Le 23 décembre 2015, le Conseil des ministres a approuvé le projet de révision constitutionnelle. Ce projet comprend deux articles. Le premier article constitutionnalise l’état d’urgence, dont le régime est à ce jour défini par une loi ordinaire votée en 1955. Le second article prévoit la déchéance de nationalité de binationaux nés français condamnés pour des crimes très graves. Le projet de révision sera soumis à l’Assemblée nationale et au Sénat au début du mois de février 2016. S’il est voté dans les mêmes termes par chacune des deux assemblées, il reviendra au Congrès réuni à Versailles en mars ou en avril prochain de l’approuver. Pour ce faire, la majorité des 3/5èmes des suffrages exprimés sera requise.
Le vote que j’émettrai à l’Assemblée nationale et éventuellement au Congrès comptera. Pour l’arithmétique de la révision bien sûr, mais aussi dans mon parcours de parlementaire et de citoyen. Le moment et la question sont graves, en effet. Je veux pouvoir voter en conscience, sans instruction, pression ou discipline. D’un côté, j’entends pleinement soutenir la lutte contre le terrorisme et les menaces qui visent notre pays, notre peuple, notre liberté et notre art de vivre. De l’autre, j’ai le sentiment que ni la constitutionnalisation de l’état d’urgence, ni la déchéance de nationalité ne sont des outils utiles et efficaces à cette lutte. Je ne pense pas en outre que le combat contre le terrorisme requiert d’opposer l’impératif de sécurité à la liberté et à l’égalité.

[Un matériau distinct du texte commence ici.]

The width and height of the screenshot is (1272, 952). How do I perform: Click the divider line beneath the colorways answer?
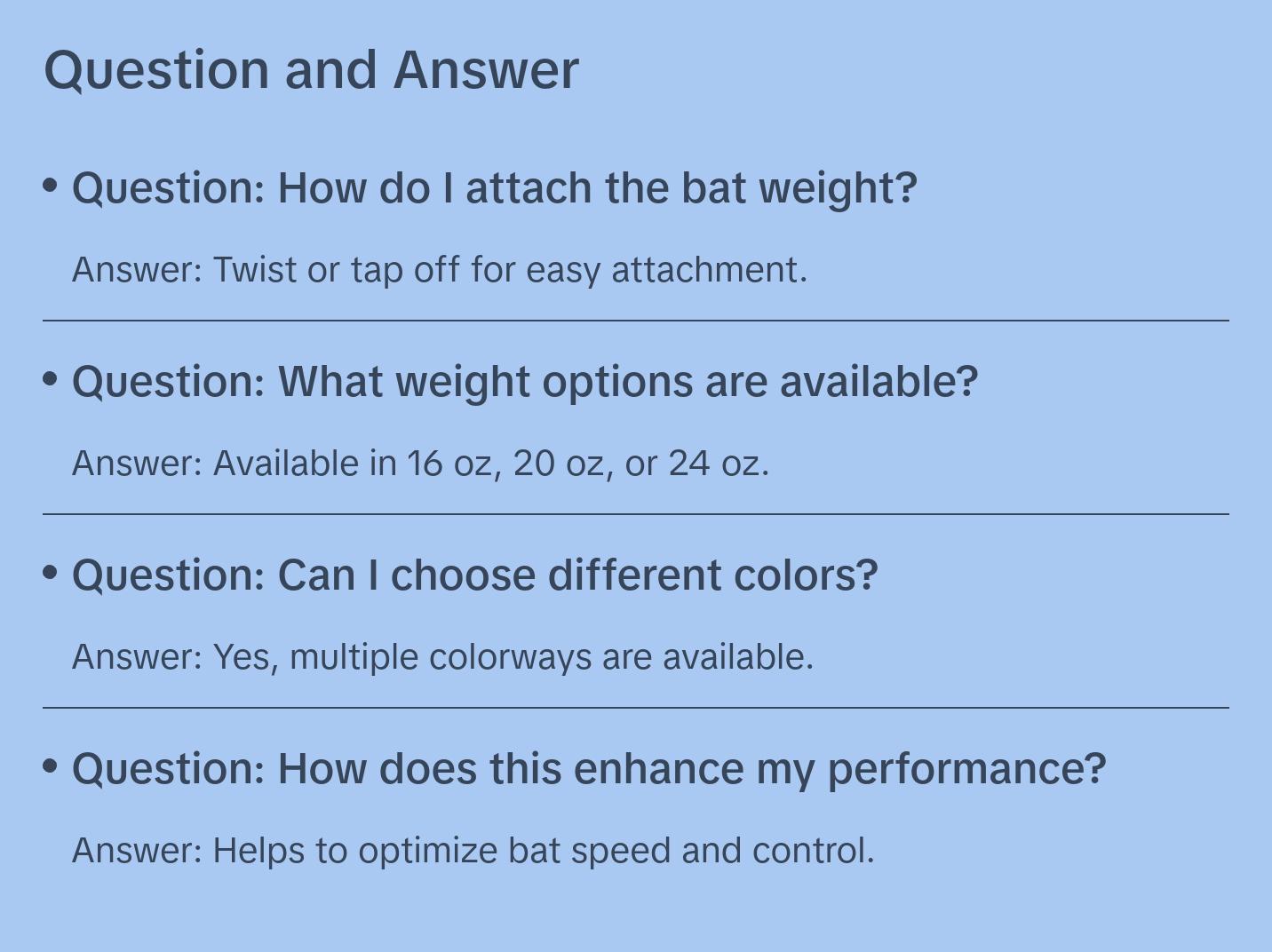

La constitutionnalisation de l’état d’urgence permettra, selon le Gouvernement, d’éviter qu’une possible majorité parlementaire liberticide ne décide un jour de faire usage de ce régime d’exception contre l’Etat de droit. J’entends cet argument et souhaiterais pouvoir l’appuyer. Cependant, ma lecture de l’article 1 est malheureusement autre. J’y vois d’abord le risque que les pouvoirs exceptionnels de l’état d’urgence n’échappent au contrôle du Conseil constitutionnel. Dès lors qu’une menace pour l’ordre public serait invoquée, la liberté d’aller et venir, la liberté d’association et la liberté de manifester seraient de fait menacées. Et je ne crois pas que le contrôle du juge administratif, proche du gouvernement, apporte de garanties suffisantes dans un tel contexte.
Le juge des libertés individuelles, comme le rappelle l’article 66 de la Constitution, est le juge judiciaire. Le projet de révision organise sa mise à l’écart. Le Conseil constitutionnel a établi que les perquisitions non-autorisées par un juge, y compris dans des affaires de terrorisme, pouvaient porter atteinte à la liberté individuelle. Les assignations à résidence ou les perquisitions administratives doivent pouvoir être contestées devant le juge judiciaire. Le contrôle parlementaire de l’état d’urgence a mis en évidence de regrettables excès dont il faut vouloir tirer les leçons. Souvenons-nous enfin que le Royaume-Uni a rétabli le contrôle judiciaire sur les mesures anti-terroristes suite à une retentissante condamnation par la Cour européenne des droits de l’homme.
Je conçois volontiers que dans notre Etat de droit, des restrictions aux libertés individuelles et collectives puissent être apportées. C’est l’essence même de la vie en démocratie. Néanmoins, ces restrictions doivent être strictement proportionnées au but d’intérêt général poursuivi et placées sous le contrôle du juge. De quelle manière, pour prendre un exemple récent, l’assignation à résidence de militants écologistes durant la COP 21, permise au titre de l’état d’urgence, s’inscrivait-elle dans l’objectif de lutte contre le terrorisme ? Ceci souligne, s’il était besoin, qu’outre le contrôle du juge judiciaire sur les décisions des autorités administratives et policières, le contrôle du Gouvernement par le Parlement reste, dans ce cadre, absolument nécessaire aussi.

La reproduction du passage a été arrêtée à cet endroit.